Stephanie Hyman, mother of Michael Cox, said as a mother she first felt relieved when she heard that Cox was imprisoned. "I knew he wasn't going to get shot in the street," Hyman said. Gun shootings were common in her neighborhoods, she said.
Yehyun Kim
/
CTMirror.org
Stephanie Hyman, mother of Michael Cox, said as a mother she first felt relieved when she heard that Cox was imprisoned. "I knew he wasn't going to get shot in the street," Hyman said. Gun shootings were common in her neighborhoods, she said.

“I’m just scared, and I don’t want my son to die in prison,” Hyman said. “If he’s going to go anywhere, I want him to be here with us.”

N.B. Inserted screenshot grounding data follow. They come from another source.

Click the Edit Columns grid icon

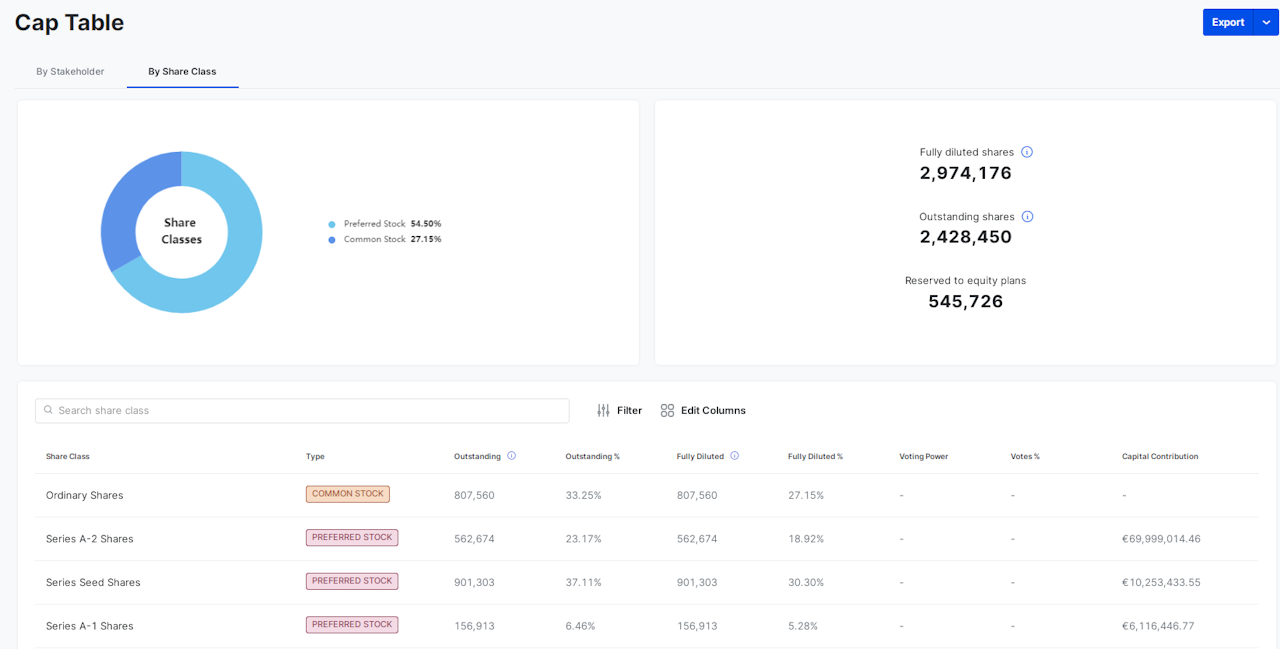click(x=667, y=411)
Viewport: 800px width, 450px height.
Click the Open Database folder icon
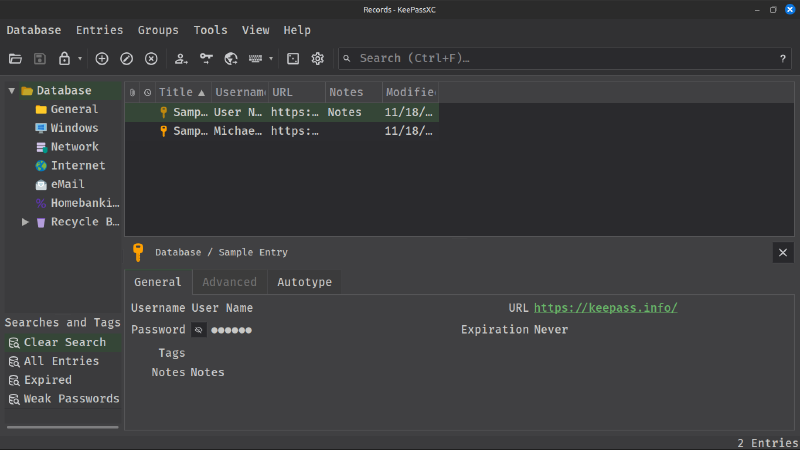[15, 59]
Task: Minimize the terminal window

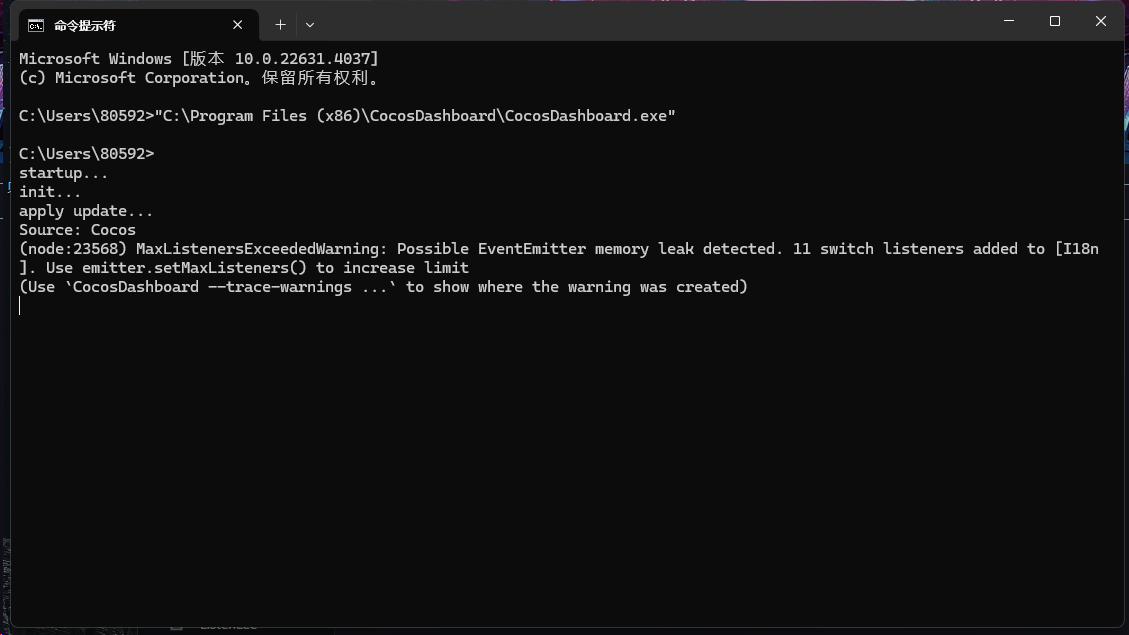Action: [x=1008, y=21]
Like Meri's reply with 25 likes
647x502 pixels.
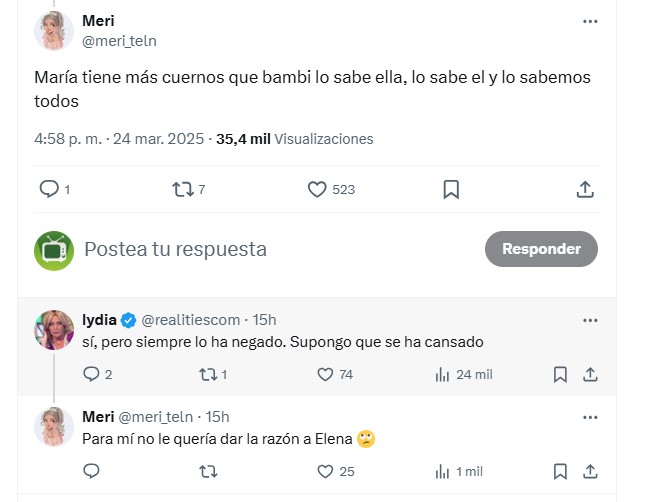point(325,471)
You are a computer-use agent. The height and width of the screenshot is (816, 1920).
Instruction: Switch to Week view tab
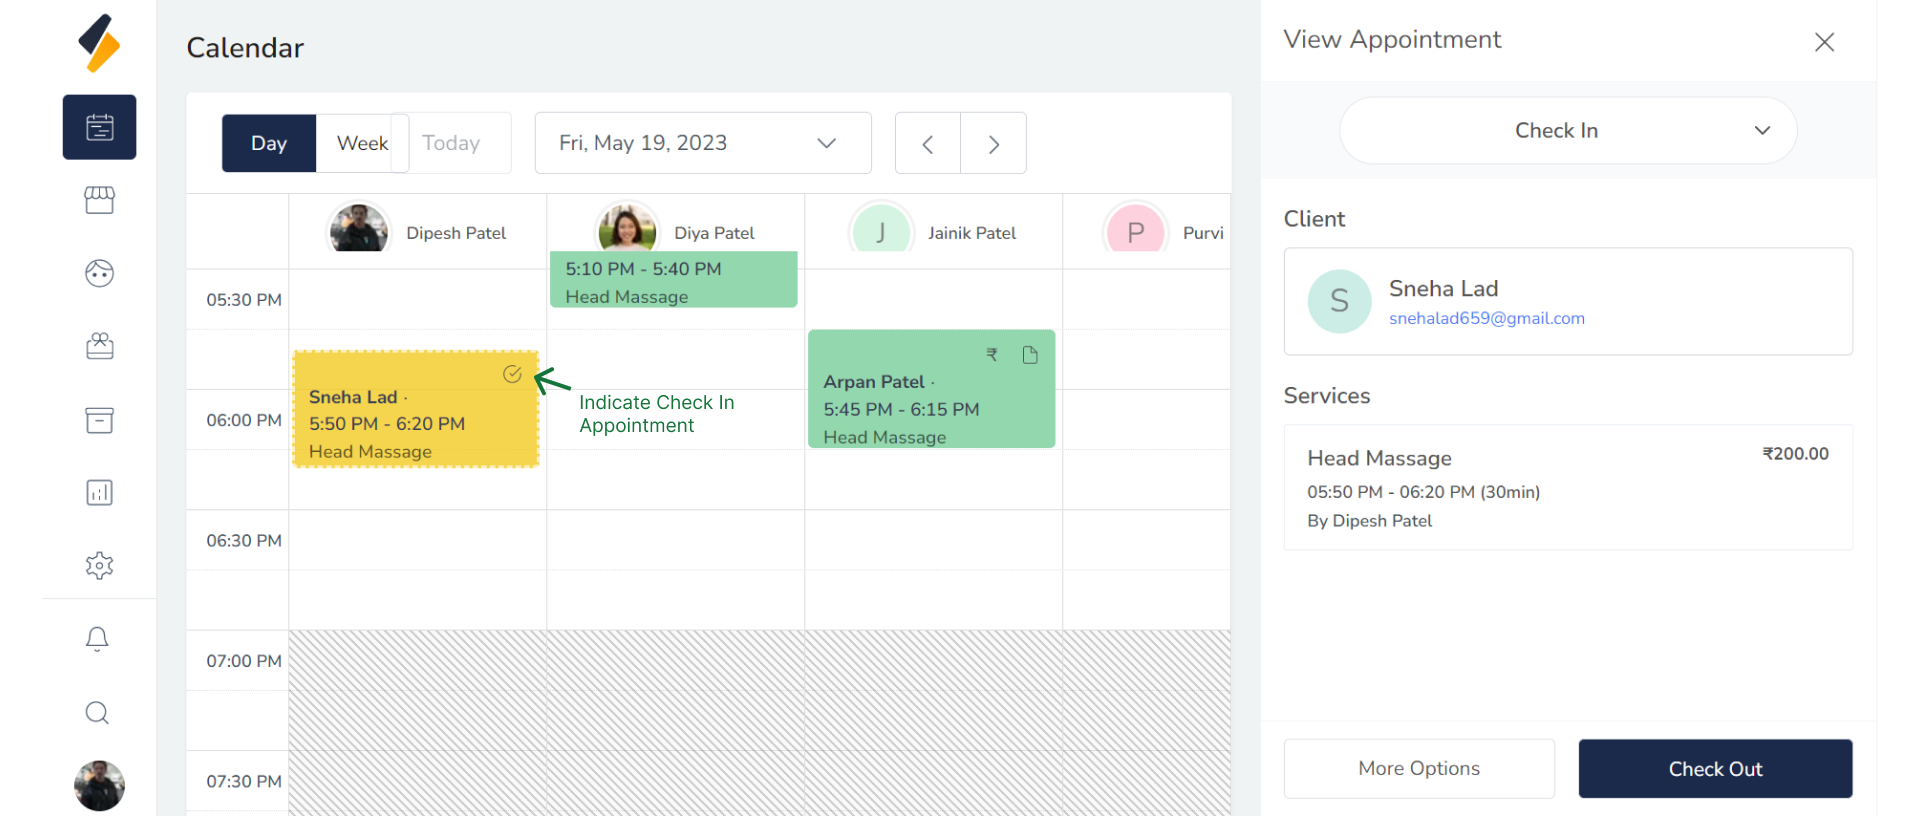362,143
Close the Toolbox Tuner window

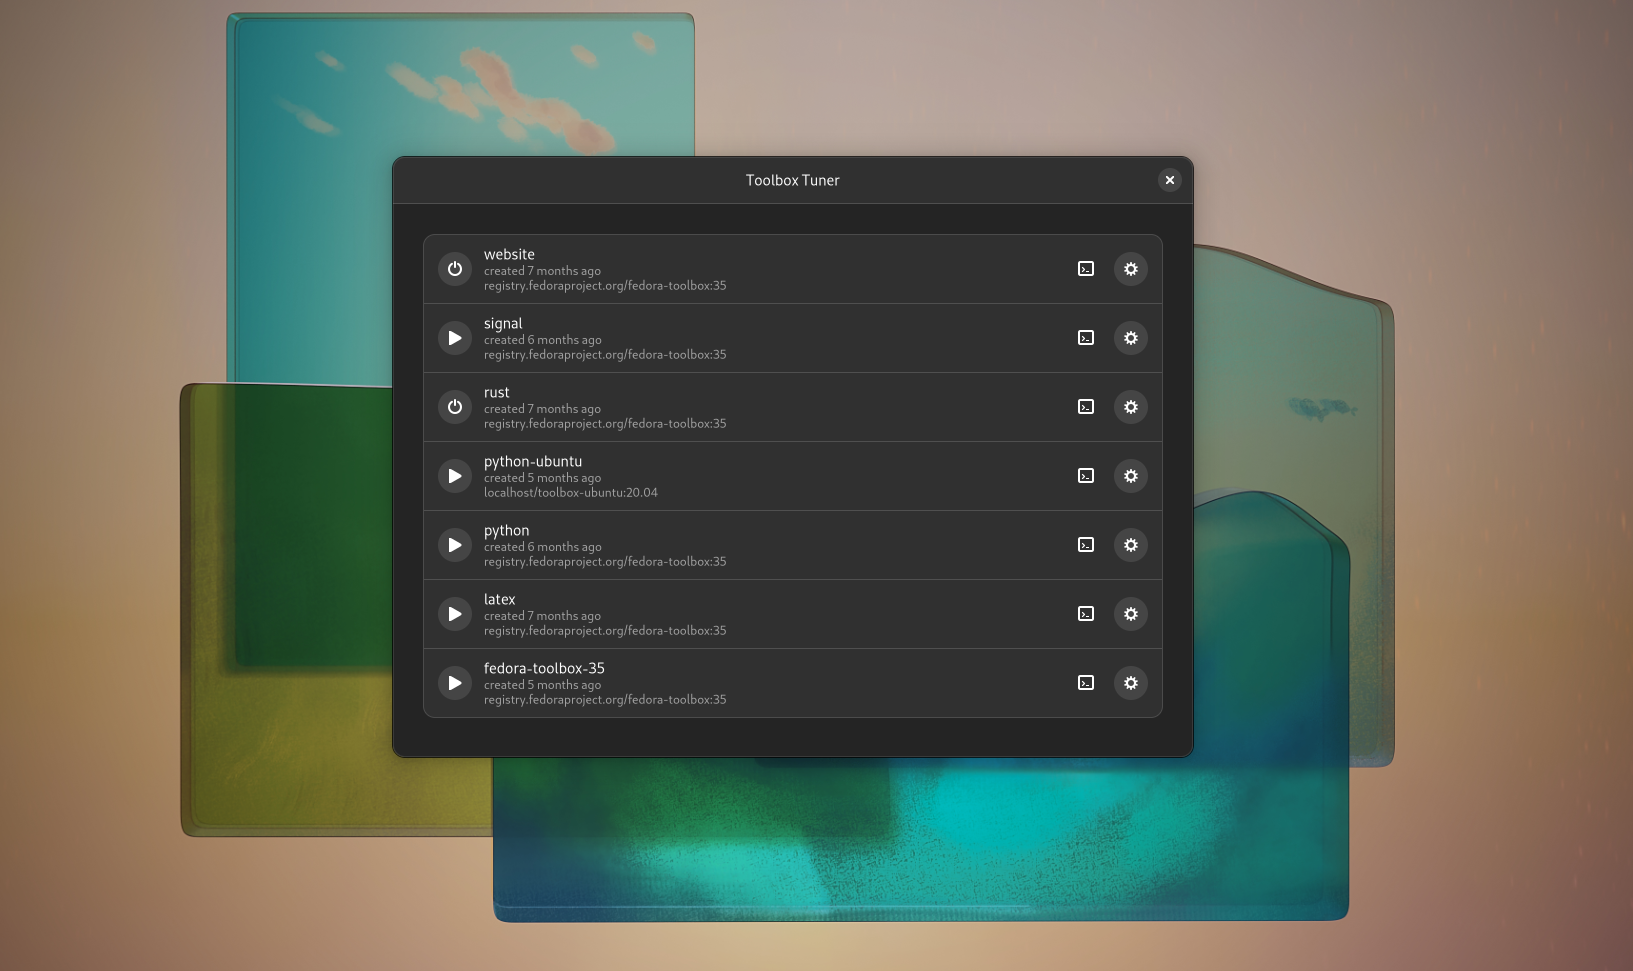[x=1169, y=180]
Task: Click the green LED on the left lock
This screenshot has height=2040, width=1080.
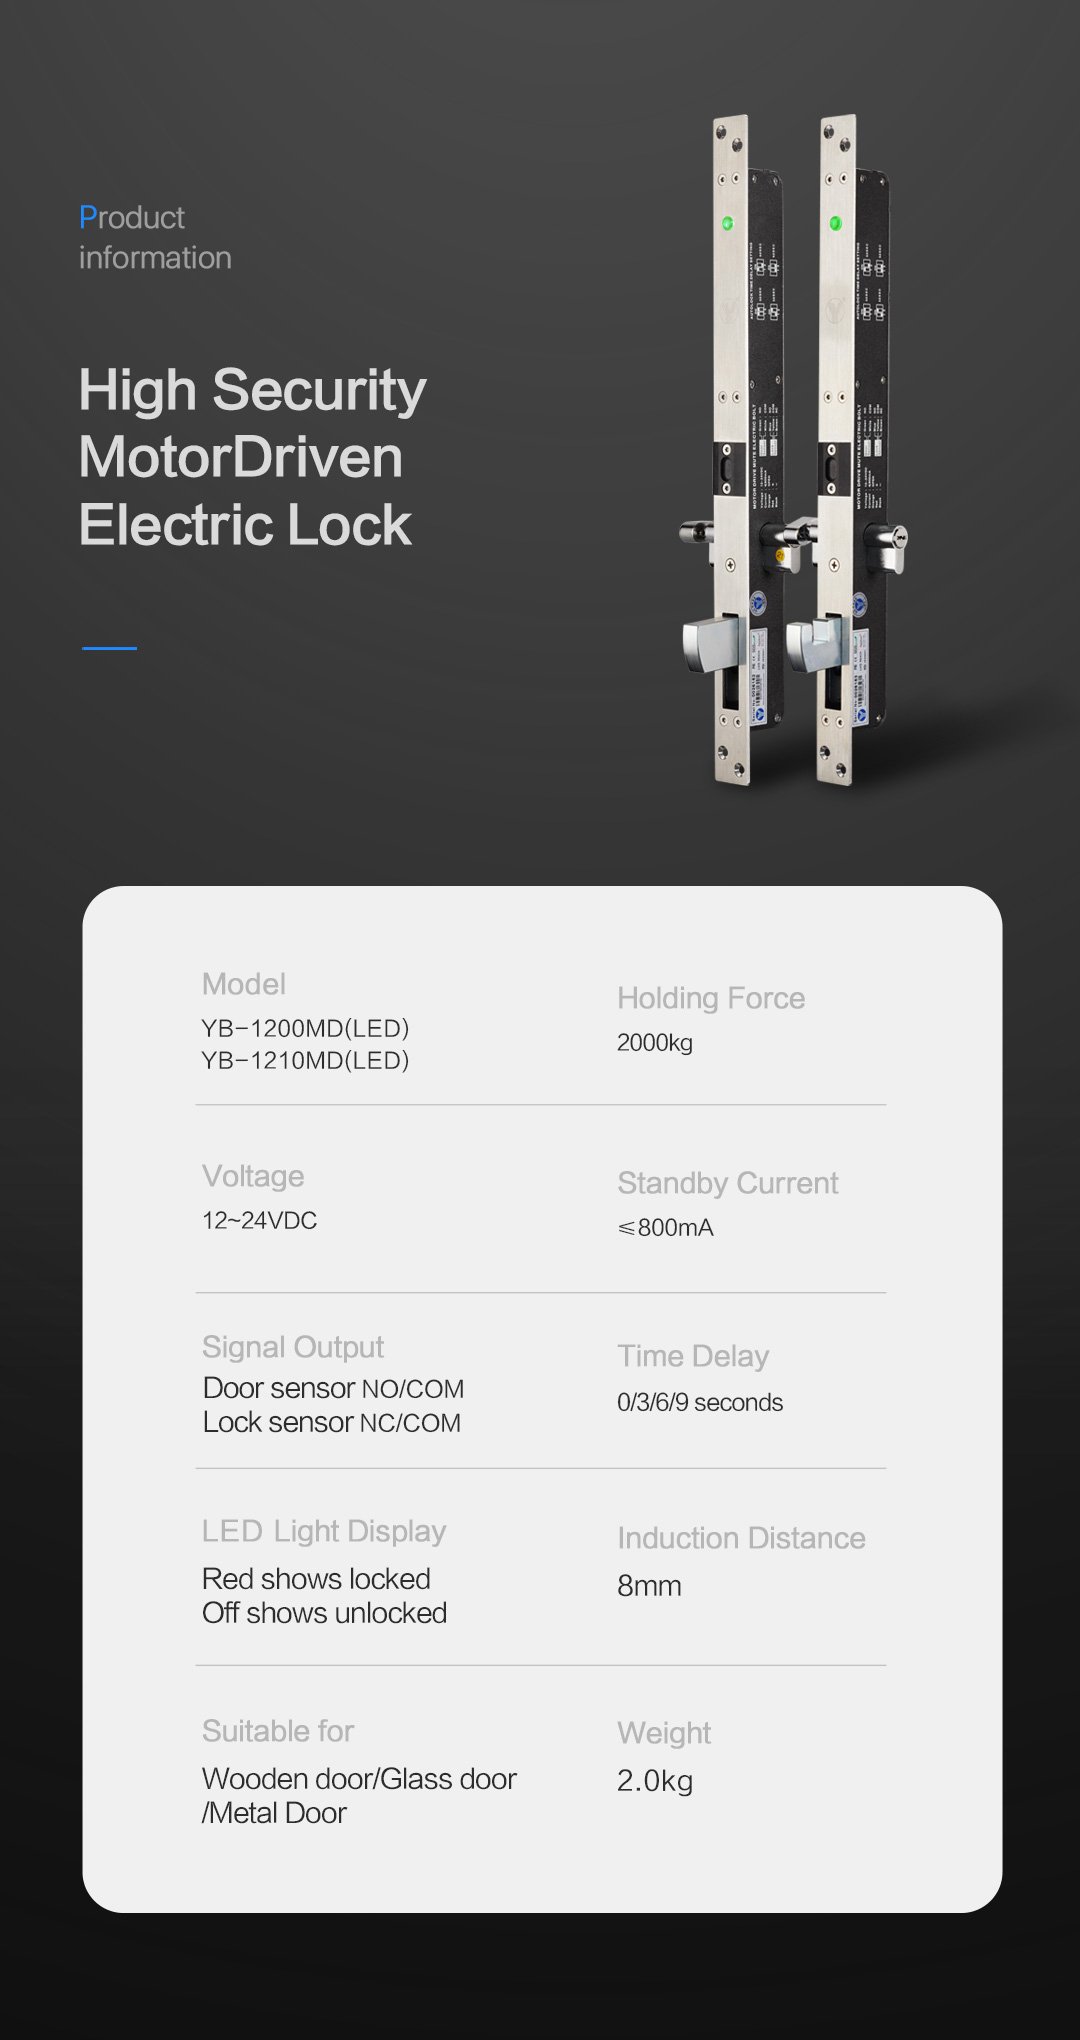Action: coord(728,223)
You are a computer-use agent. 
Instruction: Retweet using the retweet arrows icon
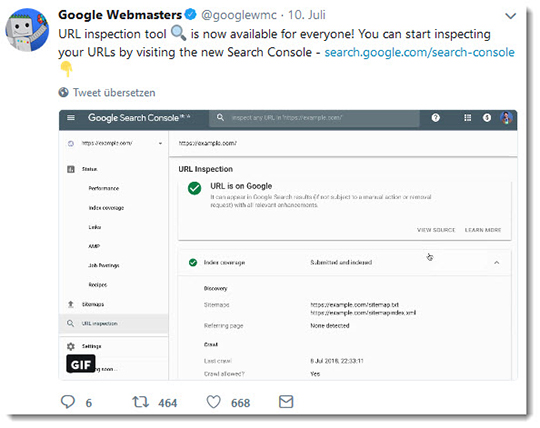pos(141,402)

A secretary at Yale New Haven Hospital’s emergency psychiatric unit, Hyman knows how difficult it can be for people to adjust to life outside hospitals and prisons. Cox has been incarcerated for almost 30 years. Navigating a world he hasn’t known since 1991 could prove a big adjustment, Hyman said.

“We have that in the psych ward — they can’t handle outside, so they do stuff to get back inside to get the three square meals, get a roof over their head and watch TV,” she said. “I don’t want him to do that.”

But the fears don’t dull her desire to be reunited with her son.

“I just want to be around for him to spend time with me, spend time with his family before time runs out,” said Hyman.

The first thing Cox wants to do when he gets out of prison is hug his mother and tell her how sorry he is to have put her through this. It’s been a long time since he was able to embrace her without a corrections officer telling him to stop.

Until then, Cox will continue to try to help his incarcerated peers and manage his serious medical conditions as best he can. Sometimes he’s in so much pain that it overwhelms him, and he has to sit down to catch his breath. Other times he wakes up in the night, his heart pounding, worried that this is the end.

“I’m not proud of my past, of the mistakes I’ve made, but I’ve done my best. As far as these past 30 years, I’ve been in here educating myself, reforming myself through rehabilitation, and just finding the true Michael Cox,” he said. “I don’t want to die in here, being alone.”